§ **WHAT THE EXERCISE ASKS**
Would you give the entries below again in full, exactly as they stand?

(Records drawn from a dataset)
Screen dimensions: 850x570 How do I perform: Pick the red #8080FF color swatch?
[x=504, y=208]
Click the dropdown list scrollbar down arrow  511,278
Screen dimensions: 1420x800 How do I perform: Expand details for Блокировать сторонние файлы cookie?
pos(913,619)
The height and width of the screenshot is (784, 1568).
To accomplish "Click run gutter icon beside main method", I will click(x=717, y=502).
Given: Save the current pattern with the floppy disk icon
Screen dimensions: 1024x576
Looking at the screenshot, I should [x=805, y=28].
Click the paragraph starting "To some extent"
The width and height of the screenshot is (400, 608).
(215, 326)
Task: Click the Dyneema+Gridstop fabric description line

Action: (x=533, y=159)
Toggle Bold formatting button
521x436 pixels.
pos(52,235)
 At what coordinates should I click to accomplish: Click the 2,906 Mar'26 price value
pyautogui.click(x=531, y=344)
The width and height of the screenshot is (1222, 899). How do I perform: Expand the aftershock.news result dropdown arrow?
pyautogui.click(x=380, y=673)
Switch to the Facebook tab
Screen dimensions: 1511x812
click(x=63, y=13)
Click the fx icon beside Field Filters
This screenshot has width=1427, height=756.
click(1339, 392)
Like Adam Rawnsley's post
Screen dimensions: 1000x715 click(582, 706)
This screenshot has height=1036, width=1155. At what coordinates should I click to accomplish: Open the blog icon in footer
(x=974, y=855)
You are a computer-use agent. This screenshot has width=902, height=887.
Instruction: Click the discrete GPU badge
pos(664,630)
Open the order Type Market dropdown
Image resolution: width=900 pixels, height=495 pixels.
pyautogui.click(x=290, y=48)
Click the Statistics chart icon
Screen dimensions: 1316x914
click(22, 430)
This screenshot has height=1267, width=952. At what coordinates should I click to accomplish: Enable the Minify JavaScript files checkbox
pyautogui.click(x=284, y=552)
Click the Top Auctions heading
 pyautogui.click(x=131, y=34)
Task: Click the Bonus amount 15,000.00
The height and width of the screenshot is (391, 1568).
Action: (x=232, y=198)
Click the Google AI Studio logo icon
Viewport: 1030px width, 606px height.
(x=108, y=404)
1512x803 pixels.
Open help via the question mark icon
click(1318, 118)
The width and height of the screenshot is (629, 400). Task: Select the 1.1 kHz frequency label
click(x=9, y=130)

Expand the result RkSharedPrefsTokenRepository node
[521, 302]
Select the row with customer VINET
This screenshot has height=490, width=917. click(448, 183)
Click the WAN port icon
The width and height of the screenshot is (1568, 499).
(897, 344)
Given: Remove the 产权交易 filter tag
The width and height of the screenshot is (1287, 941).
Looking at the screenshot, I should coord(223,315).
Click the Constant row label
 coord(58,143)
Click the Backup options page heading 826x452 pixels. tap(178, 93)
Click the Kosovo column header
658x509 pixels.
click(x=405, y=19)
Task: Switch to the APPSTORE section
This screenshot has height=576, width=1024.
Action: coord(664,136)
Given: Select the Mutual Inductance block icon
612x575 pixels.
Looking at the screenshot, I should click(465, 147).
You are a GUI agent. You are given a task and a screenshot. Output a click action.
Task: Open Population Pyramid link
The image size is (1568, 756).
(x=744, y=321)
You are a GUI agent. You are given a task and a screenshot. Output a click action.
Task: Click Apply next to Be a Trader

§ **EXERCISE SOLUTION**
Screen dimensions: 850x570 How do I perform: Pick the red #8080FF color swatch?
[x=504, y=208]
Click the dropdown list scrollbar down arrow  511,278
Screen dimensions: 1420x800 How do I perform: Expand details for Блокировать сторонние файлы cookie?
pos(913,619)
The height and width of the screenshot is (784, 1568).
To accomplish "Click run gutter icon beside main method", I will click(x=717, y=502).
Given: Save the current pattern with the floppy disk icon
Screen dimensions: 1024x576
Looking at the screenshot, I should [x=805, y=28].
Click the paragraph starting "To some extent"
The width and height of the screenshot is (400, 608).
(215, 326)
Task: Click the Dyneema+Gridstop fabric description line

Action: (x=533, y=159)
Toggle Bold formatting button
521x436 pixels.
pos(52,235)
 At what coordinates should I click to accomplish: Click the 2,906 Mar'26 price value
pyautogui.click(x=531, y=344)
The width and height of the screenshot is (1222, 899). How do I perform: Expand the aftershock.news result dropdown arrow?
pyautogui.click(x=380, y=673)
Switch to the Facebook tab
Screen dimensions: 1511x812
click(x=63, y=13)
Click the fx icon beside Field Filters
This screenshot has width=1427, height=756.
click(1339, 392)
Like Adam Rawnsley's post
Screen dimensions: 1000x715 click(582, 706)
This screenshot has height=1036, width=1155. At what coordinates should I click to accomplish: Open the blog icon in footer
(x=974, y=855)
You are a computer-use agent. This screenshot has width=902, height=887.
Instruction: Click the discrete GPU badge
pos(664,630)
Open the order Type Market dropdown
Image resolution: width=900 pixels, height=495 pixels.
pyautogui.click(x=290, y=48)
Click the Statistics chart icon
Screen dimensions: 1316x914
click(22, 430)
This screenshot has height=1267, width=952. At what coordinates should I click to accomplish: Enable the Minify JavaScript files checkbox
pyautogui.click(x=284, y=552)
Click the Top Auctions heading
 pyautogui.click(x=131, y=34)
Task: Click the Bonus amount 15,000.00
The height and width of the screenshot is (391, 1568).
Action: (x=232, y=198)
Click the Google AI Studio logo icon
Viewport: 1030px width, 606px height.
(x=108, y=404)
1512x803 pixels.
Open help via the question mark icon
click(1318, 118)
The width and height of the screenshot is (629, 400). Task: Select the 1.1 kHz frequency label
click(x=9, y=130)

Expand the result RkSharedPrefsTokenRepository node
[521, 302]
Select the row with customer VINET
This screenshot has height=490, width=917. click(448, 183)
Click the WAN port icon
The width and height of the screenshot is (1568, 499).
(897, 344)
Given: Remove the 产权交易 filter tag
The width and height of the screenshot is (1287, 941).
Looking at the screenshot, I should coord(223,315).
Click the Constant row label
 coord(58,143)
Click the Backup options page heading 826x452 pixels. tap(178, 93)
Click the Kosovo column header
658x509 pixels.
click(x=405, y=19)
Task: Switch to the APPSTORE section
This screenshot has height=576, width=1024.
Action: coord(664,136)
Given: Select the Mutual Inductance block icon
612x575 pixels.
Looking at the screenshot, I should click(465, 147).
You are a GUI agent. You are given a task and a screenshot. Output a click action.
Task: Open Population Pyramid link
The image size is (1568, 756).
(x=744, y=321)
You are a GUI agent. You are given a task and a screenshot. Output a click action.
Task: Click Apply next to Be a Trader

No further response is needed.